In most mid-sized businesses, marketing and sales work from different numbers.
Marketing tracks MQLs, traffic, channel attribution and content engagement. Sales tracks pipeline, deal stage, win rate and cycle time. Both teams are honest. Both are working hard. Neither can see what the other is doing in any useful detail.
Result: marketing optimises for things that look good in marketing reports and sales optimises for things that look good in sales reports. Sometimes those align. Often they do not.
The single biggest revenue improvement I see in mid-sized businesses is closing this gap.
What actually works:
Marketing knows which leads converted to wins and at what deal size. Not just MQL count. Conversion-to-revenue, by source. Suddenly you can see that the LinkedIn campaign generated 200 MQLs and 0 deals while the partner referral generated 12 MQLs and 4 deals worth £80K each.

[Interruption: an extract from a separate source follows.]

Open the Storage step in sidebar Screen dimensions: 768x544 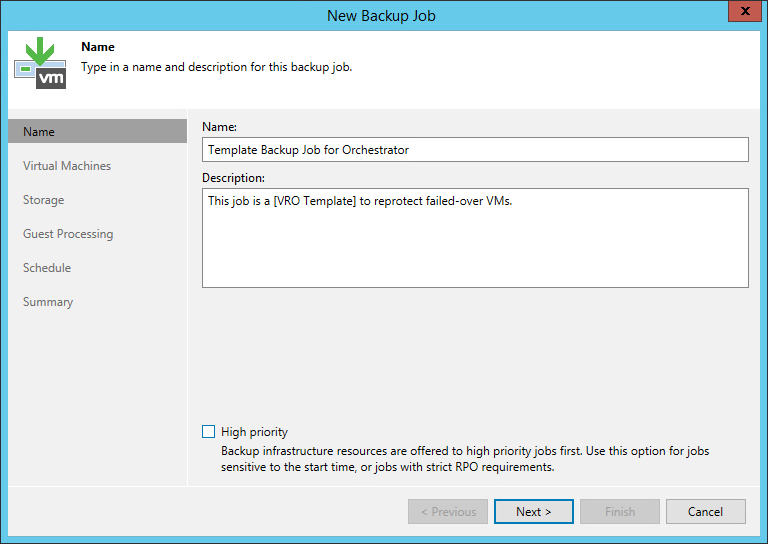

Sales knows what content the prospect engaged with before the call. The rep walks into the call already knowing what topics matter. The call is shorter and lands better.
Both teams meet weekly with one shared dashboard. Not separate dashboards stitched together. One. Numbers everybody agrees on. Disagreements happen in person, where they get resolved instead of festering.
Most companies cannot do the technical part of this, connecting analytics, CRM and ad platforms, in a weekend. It is two to four weeks of plumbing work and someone caring about the data quality. That investment pays for itself within a quarter.
If your sales and marketing teams are working from different versions of reality, that is a fixable problem.